Dans le 3e arrondissement de Libreville, une file interminable de « citoyens gabonais » s'étend du premier au deuxième étage de la mairie où s'opère depuis la matinée, la révision de la liste électorale. Faisant preuve de patience, jeunes ou âgées, les nombreuses personnes en attente d'inscription sur les listes électorales restent respectueuses de l'ordre de passage imprimé naturellement par la file. A Nzeng-ayong, (6ème arrondissement), ils sont tous aussi nombreux à attendre, parqués sur toute la cour de la mairie dont le portail a été gardé clos à cause de l'immense foule déjà admise à l'intérieur des bâtiments où se déroulent les opérations de révision. « Ca fait deux heures que je suis là et la foule n'a pas diminué », remarque Marly, jeune Gabonais venu s'inscrire pour la première fois sur les listes électorales.
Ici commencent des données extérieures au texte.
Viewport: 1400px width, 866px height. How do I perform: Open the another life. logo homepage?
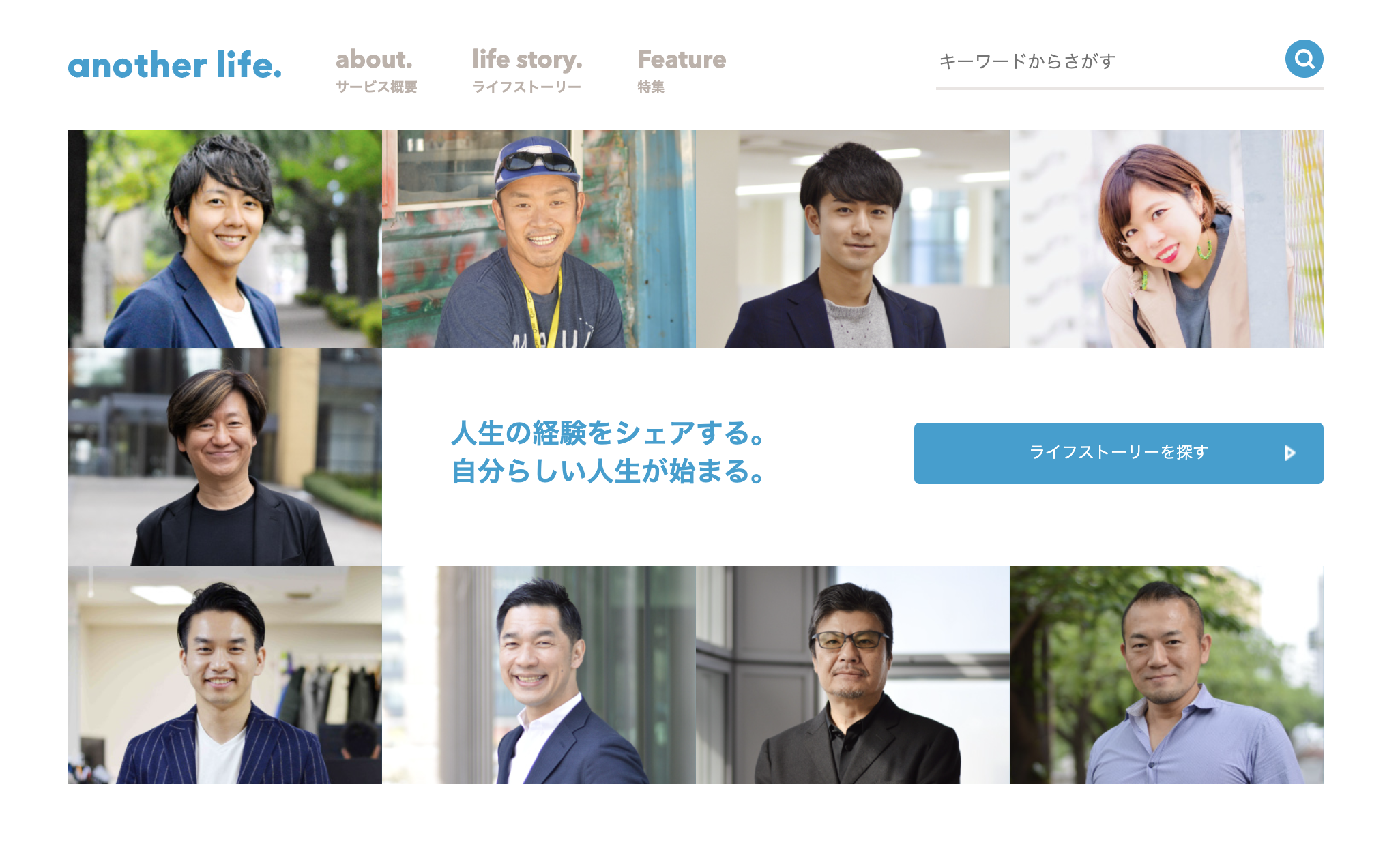click(x=175, y=65)
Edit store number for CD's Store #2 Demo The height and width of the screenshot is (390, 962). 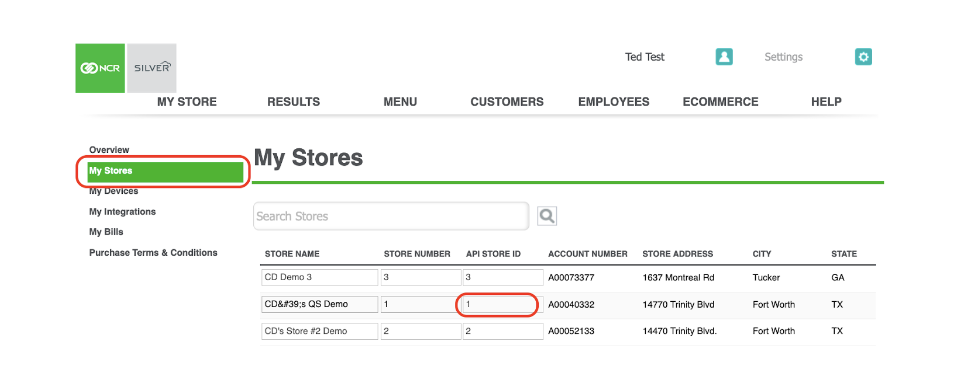click(x=421, y=331)
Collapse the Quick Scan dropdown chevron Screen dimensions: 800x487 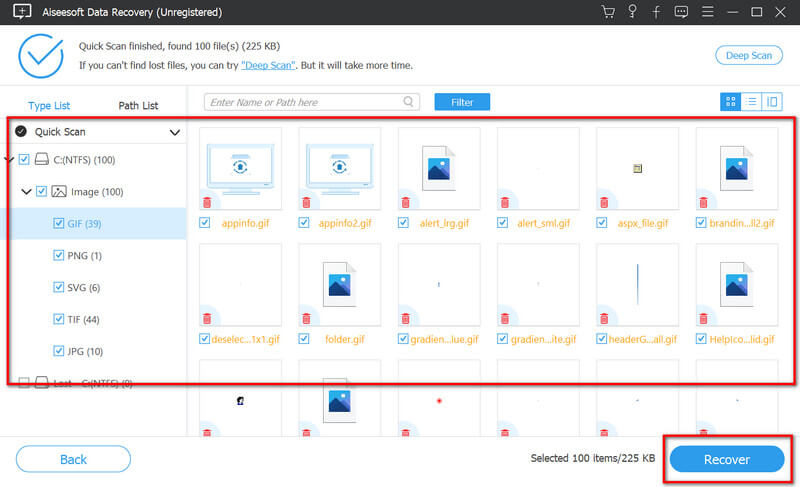[x=174, y=133]
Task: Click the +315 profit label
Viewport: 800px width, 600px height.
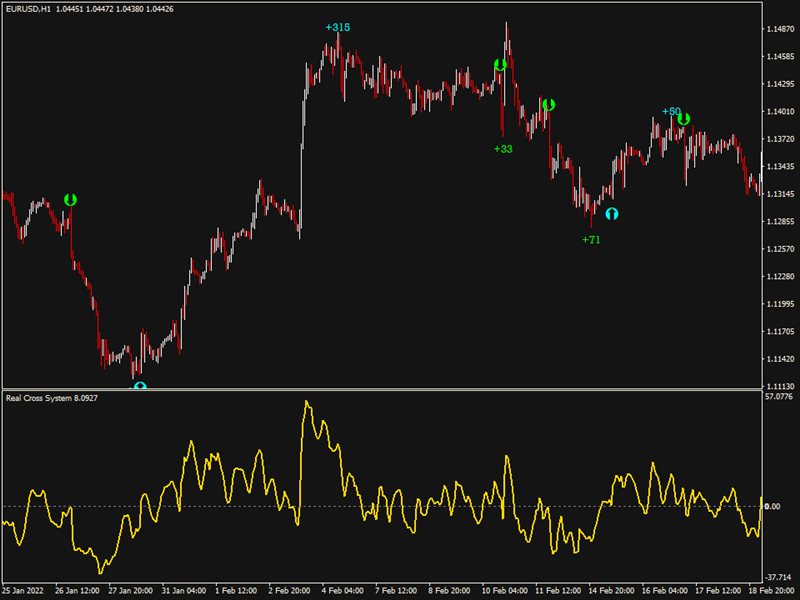Action: click(x=338, y=27)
A l'intérieur de la mairie, d'autres électeurs se bousculent en espérant atteindre le bout d'une file qui s'étend jusqu'à l'extérieur. « Je sus venu pour m'exprimer, parce que je sens qu'en tant que Gabonais, j'ai le devoir de voter pour élire le candidat de mon choix », poursuit Marly. « Mais apparemment, je devrais repasser demain », dit-il. PARCOURS DU COMBATTANT « On nous balade d'une mairie à une autre, de gauche à droite, on est fatigué. Mais on va faire comment ? », S’interrogent deux femmes à l'hôtel de ville, lassées par l'attente interminable qui les sépare de « l'inscription » tant souhaitée. « Je reviens de la mairie du 3e arrondissement et apparemment, là-bas, c'est plus fluide qu'ici », remarque encore Marly, attiré par les journalistes. En effet, nombreux étaient les potentiels électeurs, ce lundi, à faire la navette entre différents centres de révision dans l'espoir de se faire enregistrer pour cette élection présidentielle anticipée. « Nous sommes plusieurs et par rapport à tout ce monde là, j'espère que les autorités accorderont deux jours de plus pour la révision », espèrent d'autre visiblement terrassés par le soleil.
En fin de soirée, ils étaient nombreux à repartir « bredouille et insatisfaits », n'ayant pas pu s'inscrire sur un liste d'attente en vue du jour à venir. La révision de la liste électorale qui a débuté le 11 juillet passé s'achève le 21 juillet prochain. L'élection présidentielle anticipée, quant à elle, est prévue pour le 30 août prochain et l'on compte parmi les prétendants à la magistrature suprême plus d'une quinzaine de candidats dont notamment, l'ancien premier ministre chef du gouvernement, Jean Eyéghé Ndong, le ministre de la coordination et du suivi de l'action gouvernementale, André Mba Obame, le ministre de la Défense, porte-étendard de Parti Démocratique Gabonais (PDG au pouvoir), Ali Bongo Ondimba, le président de l'Union Gabonais pour le Développement et la Démocratie (UGDD, opposition), le candidat de l'Alliance pour le Changement et la Restauration (ACR), Pierre Mamboundou et l'acteur libre de la société civile gabonaise, Bruno Ben Moumbamba.